The Democrats need someone who can do something similar on the national stage. I don't think Sen. Clinton is that person....

Peter: I don't know either, but she's certainly trying to position herself in the center.  That's fine with me.  I rather like her, not as a person, I hasten to add, but as one of the more qualified and certainly tough candidates.  I think a lot of people will find her, as things develop, to be about the only alternative to the grumpy old men and blow-dried stiff on the Republican side, not to mention the increasingly marginalized crew in her own party.  She's done a very good job of creating an air of inevitability about herself, to the point that she can relax and do our Sopranos video to almost everyone's amusement.

I just wish her 'Net supporters would not think it necessary to send flying monkeys to attack Althouse.  But, as my wife said, they think they need to do something to firm up the stupid vote.

Given her husband's continued popularity, I think they've already got it.
.   .   .   .   .   .   .   .   .

ER: Yes, that Atlantic Monthly forum was great. That's exactly the kind of center/left forum I would like to see return.  I was just thinking about that this morning after surfing around last night, checking other blogs with a political content.  I really can't find any left-side blogs where the comments are as wide-ranging or the disagreements so tolerated as on Althouse.  If there are any, please let me know.  In the meantime, I think I'll pop over to Boing Boing, which at least has Technorati comment links.

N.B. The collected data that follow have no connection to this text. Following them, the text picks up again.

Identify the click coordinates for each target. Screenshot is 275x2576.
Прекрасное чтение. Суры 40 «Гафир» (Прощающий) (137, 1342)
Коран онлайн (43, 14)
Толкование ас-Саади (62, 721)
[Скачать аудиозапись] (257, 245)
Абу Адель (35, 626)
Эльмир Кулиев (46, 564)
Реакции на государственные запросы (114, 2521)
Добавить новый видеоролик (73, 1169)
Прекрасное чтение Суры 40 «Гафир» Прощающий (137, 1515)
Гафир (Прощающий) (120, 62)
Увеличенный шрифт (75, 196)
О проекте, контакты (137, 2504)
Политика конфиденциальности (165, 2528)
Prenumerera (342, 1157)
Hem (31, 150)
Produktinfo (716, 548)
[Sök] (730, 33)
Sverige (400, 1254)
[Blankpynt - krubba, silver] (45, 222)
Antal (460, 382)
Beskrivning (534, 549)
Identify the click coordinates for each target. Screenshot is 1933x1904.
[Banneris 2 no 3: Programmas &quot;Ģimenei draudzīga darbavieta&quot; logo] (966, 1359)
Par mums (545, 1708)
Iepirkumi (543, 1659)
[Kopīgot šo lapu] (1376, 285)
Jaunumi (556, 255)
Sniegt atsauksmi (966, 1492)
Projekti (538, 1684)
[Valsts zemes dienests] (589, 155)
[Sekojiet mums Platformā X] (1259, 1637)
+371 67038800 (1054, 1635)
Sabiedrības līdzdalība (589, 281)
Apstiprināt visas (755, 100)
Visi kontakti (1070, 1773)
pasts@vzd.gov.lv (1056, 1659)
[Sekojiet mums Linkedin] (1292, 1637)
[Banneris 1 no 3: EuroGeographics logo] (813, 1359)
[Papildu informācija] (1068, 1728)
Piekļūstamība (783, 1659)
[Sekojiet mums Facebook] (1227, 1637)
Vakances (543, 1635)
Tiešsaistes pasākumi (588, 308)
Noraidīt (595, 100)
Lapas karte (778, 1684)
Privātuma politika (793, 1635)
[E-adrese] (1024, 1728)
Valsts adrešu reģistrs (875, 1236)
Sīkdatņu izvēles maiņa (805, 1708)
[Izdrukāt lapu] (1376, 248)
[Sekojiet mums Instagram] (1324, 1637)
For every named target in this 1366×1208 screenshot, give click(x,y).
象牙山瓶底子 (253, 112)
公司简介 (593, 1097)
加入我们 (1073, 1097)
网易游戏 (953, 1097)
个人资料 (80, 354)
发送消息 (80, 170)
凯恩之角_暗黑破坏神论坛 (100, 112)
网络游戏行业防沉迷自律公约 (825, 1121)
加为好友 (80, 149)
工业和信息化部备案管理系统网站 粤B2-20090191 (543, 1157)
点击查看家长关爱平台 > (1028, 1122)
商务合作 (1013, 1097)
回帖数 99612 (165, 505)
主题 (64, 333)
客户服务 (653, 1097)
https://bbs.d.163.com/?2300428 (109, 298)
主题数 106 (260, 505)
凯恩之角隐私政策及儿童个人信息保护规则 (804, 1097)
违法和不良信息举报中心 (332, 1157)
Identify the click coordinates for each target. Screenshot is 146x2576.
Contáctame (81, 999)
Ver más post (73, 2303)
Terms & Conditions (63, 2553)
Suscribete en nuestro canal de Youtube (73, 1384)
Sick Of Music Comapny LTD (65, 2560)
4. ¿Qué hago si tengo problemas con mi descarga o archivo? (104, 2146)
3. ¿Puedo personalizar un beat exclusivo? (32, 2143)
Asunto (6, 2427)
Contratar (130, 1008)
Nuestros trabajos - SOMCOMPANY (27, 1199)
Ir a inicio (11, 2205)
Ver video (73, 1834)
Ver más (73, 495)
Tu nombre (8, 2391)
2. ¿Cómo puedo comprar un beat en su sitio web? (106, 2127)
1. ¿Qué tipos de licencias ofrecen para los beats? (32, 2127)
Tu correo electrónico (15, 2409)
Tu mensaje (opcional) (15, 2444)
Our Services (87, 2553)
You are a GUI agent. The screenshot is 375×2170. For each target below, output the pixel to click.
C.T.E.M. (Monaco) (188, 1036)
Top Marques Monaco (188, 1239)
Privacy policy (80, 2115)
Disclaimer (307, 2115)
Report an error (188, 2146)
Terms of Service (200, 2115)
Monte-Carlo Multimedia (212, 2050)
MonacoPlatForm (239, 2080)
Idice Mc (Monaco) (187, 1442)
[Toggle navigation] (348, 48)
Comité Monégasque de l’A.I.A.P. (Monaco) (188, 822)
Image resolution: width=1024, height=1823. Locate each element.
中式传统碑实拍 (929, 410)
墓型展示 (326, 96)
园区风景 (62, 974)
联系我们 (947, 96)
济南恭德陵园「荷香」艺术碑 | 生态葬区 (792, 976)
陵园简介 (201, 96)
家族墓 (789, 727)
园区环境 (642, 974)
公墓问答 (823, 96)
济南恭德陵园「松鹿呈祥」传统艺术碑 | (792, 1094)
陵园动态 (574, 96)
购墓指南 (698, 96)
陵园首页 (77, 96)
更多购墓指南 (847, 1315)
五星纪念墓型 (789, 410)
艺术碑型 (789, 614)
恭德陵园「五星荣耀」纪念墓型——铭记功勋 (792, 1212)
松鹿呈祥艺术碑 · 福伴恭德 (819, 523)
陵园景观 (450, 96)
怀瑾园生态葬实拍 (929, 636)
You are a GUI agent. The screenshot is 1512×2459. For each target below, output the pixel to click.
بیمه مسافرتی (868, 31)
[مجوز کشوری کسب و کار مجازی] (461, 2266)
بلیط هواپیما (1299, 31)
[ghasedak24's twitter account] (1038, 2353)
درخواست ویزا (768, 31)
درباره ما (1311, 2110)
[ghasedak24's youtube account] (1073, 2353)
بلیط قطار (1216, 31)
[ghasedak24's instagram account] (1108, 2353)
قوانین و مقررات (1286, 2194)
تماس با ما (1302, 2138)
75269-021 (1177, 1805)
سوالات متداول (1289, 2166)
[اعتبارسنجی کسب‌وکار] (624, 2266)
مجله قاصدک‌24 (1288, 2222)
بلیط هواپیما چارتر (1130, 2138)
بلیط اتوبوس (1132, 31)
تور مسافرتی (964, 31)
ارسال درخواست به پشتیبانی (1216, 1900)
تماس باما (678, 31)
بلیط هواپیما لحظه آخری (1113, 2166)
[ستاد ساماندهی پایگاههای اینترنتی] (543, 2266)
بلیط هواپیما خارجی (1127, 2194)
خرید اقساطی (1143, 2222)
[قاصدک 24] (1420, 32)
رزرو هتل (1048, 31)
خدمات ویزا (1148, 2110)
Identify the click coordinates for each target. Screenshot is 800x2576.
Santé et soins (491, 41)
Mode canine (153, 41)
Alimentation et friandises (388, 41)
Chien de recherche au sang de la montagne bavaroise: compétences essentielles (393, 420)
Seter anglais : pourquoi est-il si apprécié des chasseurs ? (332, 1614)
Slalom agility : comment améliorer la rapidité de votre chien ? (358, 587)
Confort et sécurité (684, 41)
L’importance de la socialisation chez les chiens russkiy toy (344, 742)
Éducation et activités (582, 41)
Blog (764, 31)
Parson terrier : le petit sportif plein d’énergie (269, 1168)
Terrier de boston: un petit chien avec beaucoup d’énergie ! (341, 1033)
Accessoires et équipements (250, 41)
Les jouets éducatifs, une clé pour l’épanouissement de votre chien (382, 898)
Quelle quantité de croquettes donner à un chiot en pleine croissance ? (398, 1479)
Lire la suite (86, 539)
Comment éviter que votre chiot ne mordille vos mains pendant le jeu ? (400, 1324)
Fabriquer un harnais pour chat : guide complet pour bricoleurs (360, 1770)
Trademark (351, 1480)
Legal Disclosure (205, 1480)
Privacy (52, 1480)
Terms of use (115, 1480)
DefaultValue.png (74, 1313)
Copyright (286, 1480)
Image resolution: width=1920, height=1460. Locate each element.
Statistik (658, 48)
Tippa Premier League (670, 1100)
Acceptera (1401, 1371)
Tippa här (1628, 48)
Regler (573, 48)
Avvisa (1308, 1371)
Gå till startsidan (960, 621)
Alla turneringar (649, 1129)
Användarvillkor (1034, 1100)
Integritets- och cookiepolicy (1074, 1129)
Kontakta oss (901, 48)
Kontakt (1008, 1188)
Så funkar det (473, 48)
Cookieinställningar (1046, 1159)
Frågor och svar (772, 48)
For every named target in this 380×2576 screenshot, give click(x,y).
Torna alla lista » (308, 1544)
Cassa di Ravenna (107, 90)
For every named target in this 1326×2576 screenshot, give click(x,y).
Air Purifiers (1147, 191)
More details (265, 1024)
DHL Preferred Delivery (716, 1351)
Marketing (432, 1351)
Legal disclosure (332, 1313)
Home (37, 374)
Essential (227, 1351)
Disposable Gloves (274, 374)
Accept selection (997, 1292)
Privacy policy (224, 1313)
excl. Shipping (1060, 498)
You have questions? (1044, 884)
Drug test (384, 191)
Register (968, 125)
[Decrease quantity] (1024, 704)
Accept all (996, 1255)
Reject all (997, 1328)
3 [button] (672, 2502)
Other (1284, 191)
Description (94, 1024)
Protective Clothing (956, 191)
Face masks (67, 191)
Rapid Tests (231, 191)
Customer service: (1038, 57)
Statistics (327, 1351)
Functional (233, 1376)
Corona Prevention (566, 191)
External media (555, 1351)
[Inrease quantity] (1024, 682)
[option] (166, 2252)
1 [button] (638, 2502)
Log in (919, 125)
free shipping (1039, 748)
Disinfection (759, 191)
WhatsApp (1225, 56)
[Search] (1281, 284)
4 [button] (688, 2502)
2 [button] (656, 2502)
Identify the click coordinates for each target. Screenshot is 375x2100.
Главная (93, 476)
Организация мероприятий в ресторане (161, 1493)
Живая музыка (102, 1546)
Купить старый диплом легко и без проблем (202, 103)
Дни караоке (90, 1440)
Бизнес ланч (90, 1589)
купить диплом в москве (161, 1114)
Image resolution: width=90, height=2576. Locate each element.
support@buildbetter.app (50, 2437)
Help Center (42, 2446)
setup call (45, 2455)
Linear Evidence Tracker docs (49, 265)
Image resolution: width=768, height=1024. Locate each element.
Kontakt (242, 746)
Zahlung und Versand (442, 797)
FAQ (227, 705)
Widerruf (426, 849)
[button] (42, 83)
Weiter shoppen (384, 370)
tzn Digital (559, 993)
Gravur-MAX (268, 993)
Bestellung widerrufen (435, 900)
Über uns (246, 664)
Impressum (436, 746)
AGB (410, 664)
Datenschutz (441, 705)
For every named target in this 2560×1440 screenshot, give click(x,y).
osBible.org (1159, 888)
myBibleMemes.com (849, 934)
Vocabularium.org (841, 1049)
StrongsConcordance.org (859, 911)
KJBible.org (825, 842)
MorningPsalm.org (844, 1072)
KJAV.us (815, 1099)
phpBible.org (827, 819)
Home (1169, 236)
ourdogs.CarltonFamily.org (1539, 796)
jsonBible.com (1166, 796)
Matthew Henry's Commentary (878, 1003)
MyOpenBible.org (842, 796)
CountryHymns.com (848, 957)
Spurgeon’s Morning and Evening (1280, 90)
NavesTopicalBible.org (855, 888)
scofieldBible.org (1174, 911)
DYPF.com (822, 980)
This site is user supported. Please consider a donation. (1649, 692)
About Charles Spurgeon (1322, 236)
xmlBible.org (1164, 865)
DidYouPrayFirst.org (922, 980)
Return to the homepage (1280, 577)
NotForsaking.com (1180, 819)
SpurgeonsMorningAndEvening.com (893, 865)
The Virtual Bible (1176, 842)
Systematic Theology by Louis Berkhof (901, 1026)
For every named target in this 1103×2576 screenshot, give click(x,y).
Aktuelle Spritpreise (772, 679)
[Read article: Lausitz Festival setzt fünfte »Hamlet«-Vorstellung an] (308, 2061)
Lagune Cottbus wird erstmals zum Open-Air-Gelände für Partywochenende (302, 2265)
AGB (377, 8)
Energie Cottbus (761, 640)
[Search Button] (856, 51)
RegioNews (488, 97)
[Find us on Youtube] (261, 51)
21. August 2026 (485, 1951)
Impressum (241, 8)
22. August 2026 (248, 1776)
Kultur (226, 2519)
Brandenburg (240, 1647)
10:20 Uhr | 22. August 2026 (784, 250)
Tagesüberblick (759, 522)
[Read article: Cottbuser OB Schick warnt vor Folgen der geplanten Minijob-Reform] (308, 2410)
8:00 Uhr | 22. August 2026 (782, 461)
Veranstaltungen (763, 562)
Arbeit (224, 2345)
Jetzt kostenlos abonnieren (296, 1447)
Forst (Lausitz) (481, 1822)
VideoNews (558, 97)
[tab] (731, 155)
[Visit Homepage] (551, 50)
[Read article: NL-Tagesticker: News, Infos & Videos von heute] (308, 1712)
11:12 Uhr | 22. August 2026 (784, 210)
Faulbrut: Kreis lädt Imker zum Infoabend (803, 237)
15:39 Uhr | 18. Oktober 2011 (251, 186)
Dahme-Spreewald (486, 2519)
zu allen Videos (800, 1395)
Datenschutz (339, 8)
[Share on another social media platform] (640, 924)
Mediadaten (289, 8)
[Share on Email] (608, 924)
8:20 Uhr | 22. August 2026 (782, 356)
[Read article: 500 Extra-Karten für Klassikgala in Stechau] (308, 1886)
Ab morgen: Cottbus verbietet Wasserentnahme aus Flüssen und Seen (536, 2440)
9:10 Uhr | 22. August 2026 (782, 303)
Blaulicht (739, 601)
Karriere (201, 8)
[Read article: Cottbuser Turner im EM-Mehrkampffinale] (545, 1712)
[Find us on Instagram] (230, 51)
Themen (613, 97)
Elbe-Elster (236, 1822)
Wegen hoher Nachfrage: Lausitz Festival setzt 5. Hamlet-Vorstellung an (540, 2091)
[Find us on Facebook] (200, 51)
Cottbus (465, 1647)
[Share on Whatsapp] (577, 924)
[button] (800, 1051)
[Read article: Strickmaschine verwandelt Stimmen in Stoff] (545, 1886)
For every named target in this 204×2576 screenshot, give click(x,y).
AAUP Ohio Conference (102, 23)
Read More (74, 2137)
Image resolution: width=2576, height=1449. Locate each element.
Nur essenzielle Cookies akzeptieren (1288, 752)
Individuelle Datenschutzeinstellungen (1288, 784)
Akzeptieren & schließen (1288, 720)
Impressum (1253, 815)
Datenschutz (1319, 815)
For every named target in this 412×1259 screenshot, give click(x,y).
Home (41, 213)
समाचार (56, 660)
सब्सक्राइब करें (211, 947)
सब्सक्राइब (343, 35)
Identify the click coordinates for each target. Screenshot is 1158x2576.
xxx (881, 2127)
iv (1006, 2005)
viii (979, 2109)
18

Blake:  Yeah, I know!  I was always being reminded by my techie friends of how wonderful the Usenet was before all the hoi polloi showed up.  Unfortunately, that Golden Age occurred after I was in college but before I could get back online.  At least by the early 90's, we had GUI's.  (Well, those of us who used Macs did ;-)

Fen said...

Theo: There seem to be many, many people who are in the tank for a political party and some ideology. People like this are not, in my experience, necessarily the brightest. In any event, you have these large subcultures devoted to liberal causes and the Democratic Party -

Read up on the history of Austrian brownshirts. Same gutter-trash, same patterns.